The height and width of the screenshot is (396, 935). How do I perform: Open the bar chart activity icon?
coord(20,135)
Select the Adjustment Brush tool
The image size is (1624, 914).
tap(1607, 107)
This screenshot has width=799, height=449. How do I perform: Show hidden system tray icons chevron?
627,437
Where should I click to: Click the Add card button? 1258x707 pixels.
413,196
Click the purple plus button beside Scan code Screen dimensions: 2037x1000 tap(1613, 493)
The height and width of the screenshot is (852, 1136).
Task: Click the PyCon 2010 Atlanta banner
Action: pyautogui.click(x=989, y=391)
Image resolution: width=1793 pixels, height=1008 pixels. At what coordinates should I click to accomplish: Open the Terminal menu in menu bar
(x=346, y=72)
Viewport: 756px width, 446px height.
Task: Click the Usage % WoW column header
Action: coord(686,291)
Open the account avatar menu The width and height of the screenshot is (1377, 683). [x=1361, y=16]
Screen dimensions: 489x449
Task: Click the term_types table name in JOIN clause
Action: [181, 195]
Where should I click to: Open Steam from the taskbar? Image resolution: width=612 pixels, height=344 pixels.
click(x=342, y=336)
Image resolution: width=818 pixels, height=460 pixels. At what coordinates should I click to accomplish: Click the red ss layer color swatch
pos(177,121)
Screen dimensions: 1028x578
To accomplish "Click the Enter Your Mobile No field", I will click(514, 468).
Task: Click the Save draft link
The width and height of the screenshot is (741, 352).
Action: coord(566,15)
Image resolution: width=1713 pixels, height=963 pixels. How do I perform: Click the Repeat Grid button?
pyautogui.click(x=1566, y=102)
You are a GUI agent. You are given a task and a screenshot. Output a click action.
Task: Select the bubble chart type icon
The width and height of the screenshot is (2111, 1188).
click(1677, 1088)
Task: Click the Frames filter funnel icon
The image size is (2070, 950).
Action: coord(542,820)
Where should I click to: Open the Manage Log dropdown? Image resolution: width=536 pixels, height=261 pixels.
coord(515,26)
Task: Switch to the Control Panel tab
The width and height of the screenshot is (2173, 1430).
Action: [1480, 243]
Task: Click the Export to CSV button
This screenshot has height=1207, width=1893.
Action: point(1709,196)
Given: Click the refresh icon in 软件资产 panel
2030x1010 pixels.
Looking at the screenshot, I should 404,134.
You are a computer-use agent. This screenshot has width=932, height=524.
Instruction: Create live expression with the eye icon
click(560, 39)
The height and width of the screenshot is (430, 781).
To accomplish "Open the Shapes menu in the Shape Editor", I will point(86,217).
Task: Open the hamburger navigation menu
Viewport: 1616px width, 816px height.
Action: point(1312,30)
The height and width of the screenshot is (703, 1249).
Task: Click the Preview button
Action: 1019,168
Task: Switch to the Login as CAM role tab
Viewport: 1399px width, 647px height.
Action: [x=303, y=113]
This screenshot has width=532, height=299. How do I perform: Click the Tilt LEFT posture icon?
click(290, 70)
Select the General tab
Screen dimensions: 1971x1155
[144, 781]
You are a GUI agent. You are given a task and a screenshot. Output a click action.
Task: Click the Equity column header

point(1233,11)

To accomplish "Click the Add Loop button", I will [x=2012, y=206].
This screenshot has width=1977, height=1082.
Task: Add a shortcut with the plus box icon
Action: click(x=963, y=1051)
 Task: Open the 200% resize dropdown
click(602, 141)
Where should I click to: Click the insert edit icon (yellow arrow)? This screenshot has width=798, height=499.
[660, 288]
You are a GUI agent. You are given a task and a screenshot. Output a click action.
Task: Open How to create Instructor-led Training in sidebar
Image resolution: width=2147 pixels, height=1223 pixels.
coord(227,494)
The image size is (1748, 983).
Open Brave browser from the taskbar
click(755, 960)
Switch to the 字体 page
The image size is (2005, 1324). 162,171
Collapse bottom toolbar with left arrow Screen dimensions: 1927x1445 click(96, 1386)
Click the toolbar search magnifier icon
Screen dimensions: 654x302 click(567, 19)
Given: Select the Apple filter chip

### Prompt
Each line of the material above needs repeating verbatim.

### Response to the exercise
The height and width of the screenshot is (396, 935). How do I perform: Open the bar chart activity icon?
coord(20,135)
Select the Adjustment Brush tool
The image size is (1624, 914).
tap(1607, 107)
This screenshot has width=799, height=449. How do I perform: Show hidden system tray icons chevron?
627,437
Where should I click to: Click the Add card button? 1258x707 pixels.
413,196
Click the purple plus button beside Scan code Screen dimensions: 2037x1000 tap(1613, 493)
The height and width of the screenshot is (852, 1136).
Task: Click the PyCon 2010 Atlanta banner
Action: pyautogui.click(x=989, y=391)
Image resolution: width=1793 pixels, height=1008 pixels. At what coordinates should I click to accomplish: Open the Terminal menu in menu bar
(x=346, y=72)
Viewport: 756px width, 446px height.
Task: Click the Usage % WoW column header
Action: coord(686,291)
Open the account avatar menu The width and height of the screenshot is (1377, 683). [x=1361, y=16]
Screen dimensions: 489x449
Task: Click the term_types table name in JOIN clause
Action: [181, 195]
Where should I click to: Open Steam from the taskbar? Image resolution: width=612 pixels, height=344 pixels.
click(x=342, y=336)
Image resolution: width=818 pixels, height=460 pixels. At what coordinates should I click to accomplish: Click the red ss layer color swatch
pos(177,121)
Screen dimensions: 1028x578
To accomplish "Click the Enter Your Mobile No field", I will click(514, 468).
Task: Click the Save draft link
The width and height of the screenshot is (741, 352).
Action: coord(566,15)
Image resolution: width=1713 pixels, height=963 pixels. How do I perform: Click the Repeat Grid button?
pyautogui.click(x=1566, y=102)
You are a GUI agent. You are given a task and a screenshot. Output a click action.
Task: Select the bubble chart type icon
The width and height of the screenshot is (2111, 1188).
click(1677, 1088)
Task: Click the Frames filter funnel icon
The image size is (2070, 950).
Action: coord(542,820)
Where should I click to: Open the Manage Log dropdown? Image resolution: width=536 pixels, height=261 pixels.
coord(515,26)
Task: Switch to the Control Panel tab
The width and height of the screenshot is (2173, 1430).
Action: [1480, 243]
Task: Click the Export to CSV button
This screenshot has height=1207, width=1893.
Action: point(1709,196)
Given: Click the refresh icon in 软件资产 panel
2030x1010 pixels.
Looking at the screenshot, I should 404,134.
You are a computer-use agent. This screenshot has width=932, height=524.
Instruction: Create live expression with the eye icon
click(560, 39)
The height and width of the screenshot is (430, 781).
To accomplish "Open the Shapes menu in the Shape Editor", I will point(86,217).
Task: Open the hamburger navigation menu
Viewport: 1616px width, 816px height.
Action: point(1312,30)
The height and width of the screenshot is (703, 1249).
Task: Click the Preview button
Action: 1019,168
Task: Switch to the Login as CAM role tab
Viewport: 1399px width, 647px height.
Action: [x=303, y=113]
This screenshot has width=532, height=299. How do I perform: Click the Tilt LEFT posture icon?
click(290, 70)
Select the General tab
Screen dimensions: 1971x1155
[144, 781]
You are a GUI agent. You are given a task and a screenshot. Output a click action.
Task: Click the Equity column header

point(1233,11)

To accomplish "Click the Add Loop button", I will [x=2012, y=206].
This screenshot has width=1977, height=1082.
Task: Add a shortcut with the plus box icon
Action: click(x=963, y=1051)
 Task: Open the 200% resize dropdown
click(602, 141)
Where should I click to: Click the insert edit icon (yellow arrow)? This screenshot has width=798, height=499.
[660, 288]
You are a GUI agent. You are given a task and a screenshot. Output a click action.
Task: Open How to create Instructor-led Training in sidebar
Image resolution: width=2147 pixels, height=1223 pixels.
coord(227,494)
The image size is (1748, 983).
Open Brave browser from the taskbar
click(755, 960)
Switch to the 字体 page
The image size is (2005, 1324). 162,171
Collapse bottom toolbar with left arrow Screen dimensions: 1927x1445 click(96, 1386)
Click the toolbar search magnifier icon
Screen dimensions: 654x302 click(567, 19)
Given: Select the Apple filter chip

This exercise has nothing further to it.